O comércio de tinta em spray achou o paraíso no Chile: não se anda em Santiago sem deparar com pichações e grafites. Os recentes se sobrepõem a antigos, complicando ainda mais a leitura dessa História mural, dedicada não ao passado mas ao presente.

O taxista diz que não pode passar pelo centro onde tem protesto, como dizem. São as marchas e comícios com sua mistura de política, teatro social e beleza cívica, sempre porém também com provocadores incitando a violência policial. Desde outubro os protestos continuam todo dia na Praça Itália.

Bairros ricos estão a leste da grande praça, bairros pobres a oeste, e também por isso a praça virou símbolo nacional, refletindo a divisão social causadora dos protestos que acuaram o governo - a ponto de estar convocado plebiscito para em abril decidir se o Chile precisa ou não de nova Constituição, ou seja, lá as praças e as ruas podem mesmo mudar o país.

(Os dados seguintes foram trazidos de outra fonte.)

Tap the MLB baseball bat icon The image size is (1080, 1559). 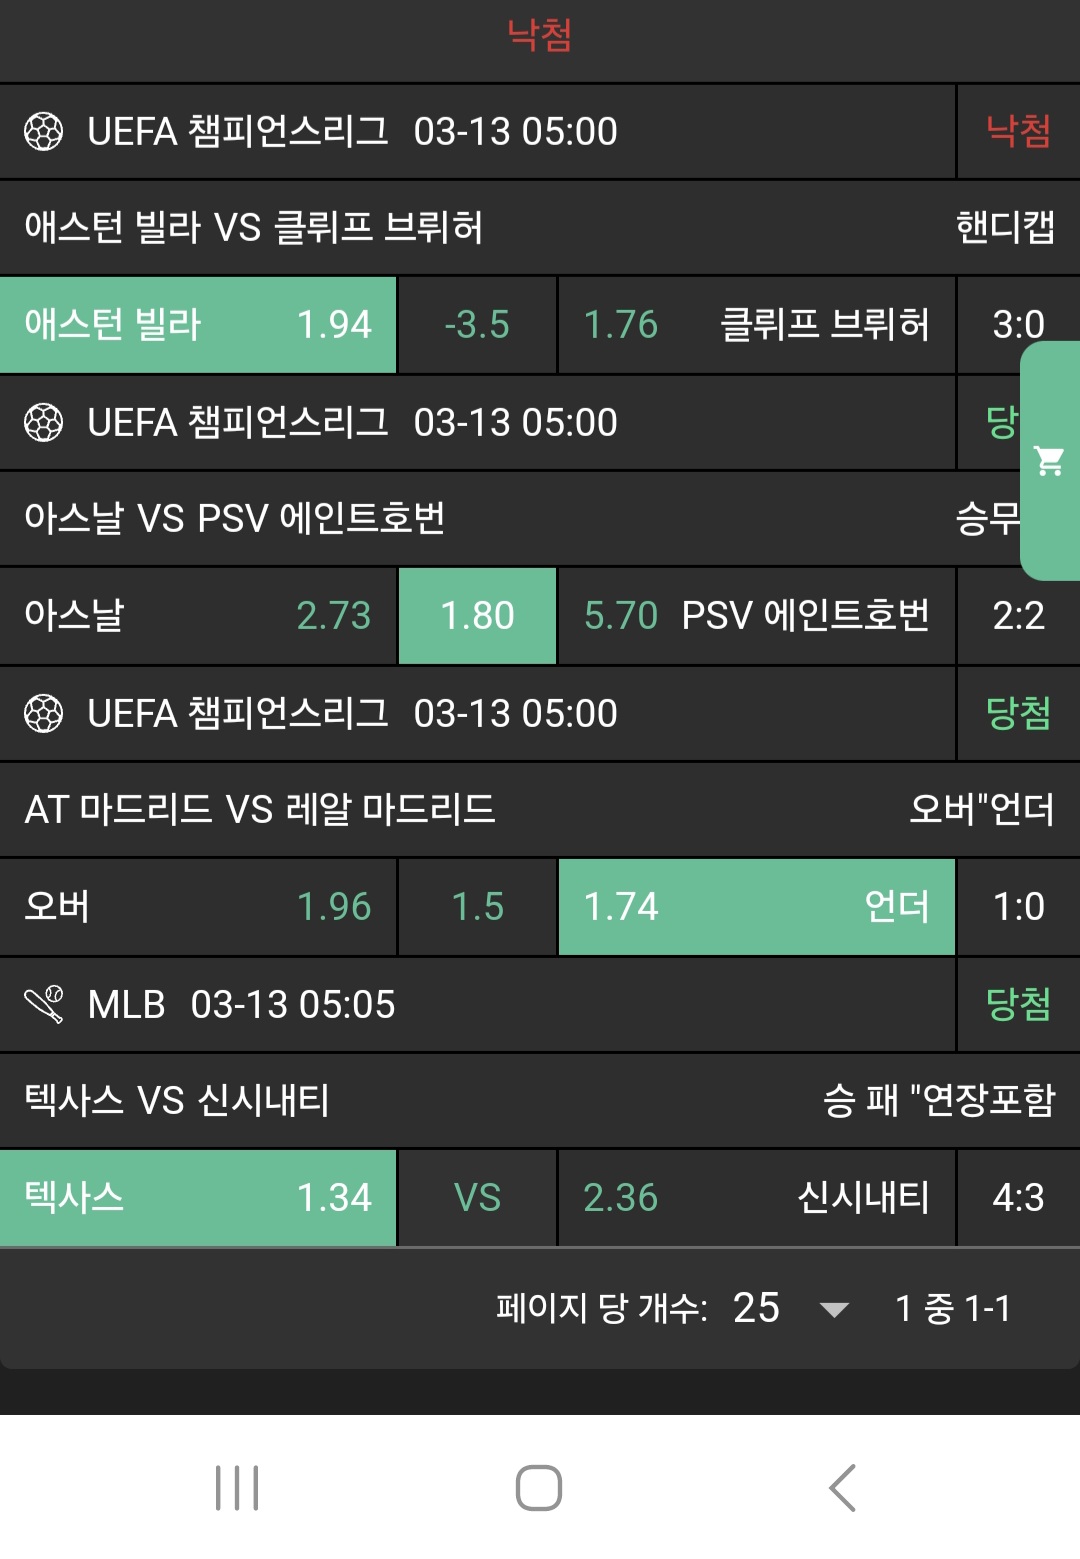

Mas, como sempre também, os abusos vão castigando quem sempre sofre a História, o povo trabalhador, aí incluindo os autônomos como o taxista, que não são patrões nem empregados mas também são trabalhadores com suas rotinas e rotas – e ficou difícil transitar pelo centro com a garra e a farra dos protestos diários.

.
. | Foto: Reprodução

Dezenas foram mortos na repressão estúpida aos primeiros protestos, o que motivou mais protestos, até que, programado o plebiscito, conta o taxista que os trabalhadores querem trabalhar mas os protestadores querem continuar protestando em nome dos trabalhadores, como se isso botasse pão na mesa: - Todo dia! Vivem do quê?!

Outros mistérios vemos nos muros, além dos “fora”, “abaixo” e até “morra”: há também muitos ACAB, que vem a ser só a sigla de “all the cups are bastards” (todos os tiras são bastardos)... E “evade la carne”, que muito nos intrigou, não é pregação anti-sexual, é apelo vegano para fugir do consumo de carne...

Anarquismo, comunismo, feminismo, lesbianismo, martirismo e golpismo disputam caoticamente os muros, e os monumentos também não escaparam a esse rabisquismo – mas os chilenos passam por tudo isso sem olhar tantas mensagens tão onipresentes que é como se não existissem.

Assuntando, descobre-se que o que mais se vê no Chile é o invisível: a irritação popular impotente diante da rixa entre governo e oposição, nas ruas e no Congresso, já configurando que assim continuará durante a Constituinte.

Lá os protestos começaram por causa de aumento de tarifa do metrô, como aqui em 2013 com tarifa de ônibus. Lá, a desigualdade na previdência é o principal motor dos protestos. Aqui, mesmo com a reforma da previdência, continuamos com poderes públicos fontes de privilégios de custo altíssimo e baixa eficiência.

Esperemos que, se aqui os protestos voltarem a tomar o país, que ao menos, dos veganos aos nazistas, poupem os monumentos. E a polícia poupe munição, embora o que ninguém parece poupar, nos protestos, é bom gosto e bom senso, como bem mostram as pichações no Chile.